Rebecca Grossman Blood Evidence Stands

Rebecca Grossman defence team attempted to have the search warrant used to get a blood sample from her the night her speeding car hit and murdered Mark and Jacob Iskander in Westlake Village two years ago invalidated by the judge, but the judge rejected their request.

Judge Joseph Brandolino stated the “sloppy” documentation submitted by the Los Angeles County sheriff’s officer who requested the warrant during last week’s pretrial hearing at the Van Nuys Courthouse was insufficient to prove the sample was taken illegally.

Brandolino claimed that the Breathalyzer results that showed Grossman had a blood alcohol content of 0.076% (the legal limit is 0.08%) and the deputy’s sworn statement that Grossman smelled of alcohol when he pulled her over and that her car was damaged in a way that suggested she had hit something were sufficient evidence to overcome any omissions or errors in the filing.

All of it, according to Brandolino, “is sufficient for a magistrate to decide there is probable cause to get a blood sample.”

This sample revealed that, more than three hours after striking the two boys, aged 11 and 8, in a Westlake Village crosswalk on September 29, 2020, the Hidden Hills homeowner had a blood alcohol content (BAC) of 0.07%, just under the permitted limit.

The 59-year-old Grossman is getting ready to face a jury on two charges of second-degree murder, two counts of vehicular manslaughter, one count of hit-and-run resulting in serious damage or death.
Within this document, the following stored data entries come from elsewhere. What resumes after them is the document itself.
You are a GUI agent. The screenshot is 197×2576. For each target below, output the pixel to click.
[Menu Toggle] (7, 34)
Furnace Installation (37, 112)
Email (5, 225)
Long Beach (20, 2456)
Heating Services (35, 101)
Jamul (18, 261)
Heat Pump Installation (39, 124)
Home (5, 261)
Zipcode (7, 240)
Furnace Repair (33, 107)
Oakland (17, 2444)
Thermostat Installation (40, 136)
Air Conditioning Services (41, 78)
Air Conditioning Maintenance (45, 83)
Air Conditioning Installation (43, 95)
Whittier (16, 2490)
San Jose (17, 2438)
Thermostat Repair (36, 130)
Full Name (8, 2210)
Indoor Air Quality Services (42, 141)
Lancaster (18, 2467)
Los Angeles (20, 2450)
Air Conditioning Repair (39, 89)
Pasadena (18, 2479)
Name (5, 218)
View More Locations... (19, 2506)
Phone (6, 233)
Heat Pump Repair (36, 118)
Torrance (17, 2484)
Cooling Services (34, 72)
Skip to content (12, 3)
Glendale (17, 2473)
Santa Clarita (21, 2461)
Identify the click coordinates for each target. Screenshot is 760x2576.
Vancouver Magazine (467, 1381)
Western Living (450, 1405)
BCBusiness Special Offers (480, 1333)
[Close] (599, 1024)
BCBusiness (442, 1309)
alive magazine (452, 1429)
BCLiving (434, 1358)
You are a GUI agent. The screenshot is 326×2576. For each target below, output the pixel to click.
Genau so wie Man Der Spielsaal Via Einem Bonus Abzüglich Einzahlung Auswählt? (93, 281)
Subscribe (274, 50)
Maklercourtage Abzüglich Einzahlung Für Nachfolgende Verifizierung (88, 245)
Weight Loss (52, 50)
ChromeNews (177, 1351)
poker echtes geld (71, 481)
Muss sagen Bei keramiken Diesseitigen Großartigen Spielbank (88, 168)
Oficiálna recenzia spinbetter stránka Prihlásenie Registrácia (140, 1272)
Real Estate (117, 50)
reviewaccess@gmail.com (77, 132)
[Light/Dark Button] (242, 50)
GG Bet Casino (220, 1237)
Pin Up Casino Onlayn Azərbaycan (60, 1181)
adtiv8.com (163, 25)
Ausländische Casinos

Bail of $2 million has her released.

The blood evidence is being contested by Grossman’s defence team. On October 6, they claimed that information in a warrant and affidavit used to get the sample included errors and omissions that tainted the magistrate’s perspective when he or she signed the document.

For instance, defence lawyer John Hobson said that unlike other pieces of information in the affidavit, his client’s Breathalyzer values of 0.076%, which she blew before her detention and immediately after the incident, were filled in.

He said that the box that the individual filling out the warrant checks to indicate a breath test was administered and is located next to the BAC findings was left empty.

It was obviously careless, Brandolino remarked.

According to Hobson, the sheriff’s officer who handled the request also stated that Grossman reportedly refused to take a Breathalyzer test.

Hobson argued before the judge, “This is just not true.” She had two breathalyser tests, one of which was omitted from the search warrant.

The blood test was found to be acceptable, but Grossman’s defence team will continue to fight to get that finding overturned.

The defence team is anticipated to argue that drawing Grossman’s blood went against her Fourth Amendment rights against excessive search and seizure at a hearing scheduled for November 1.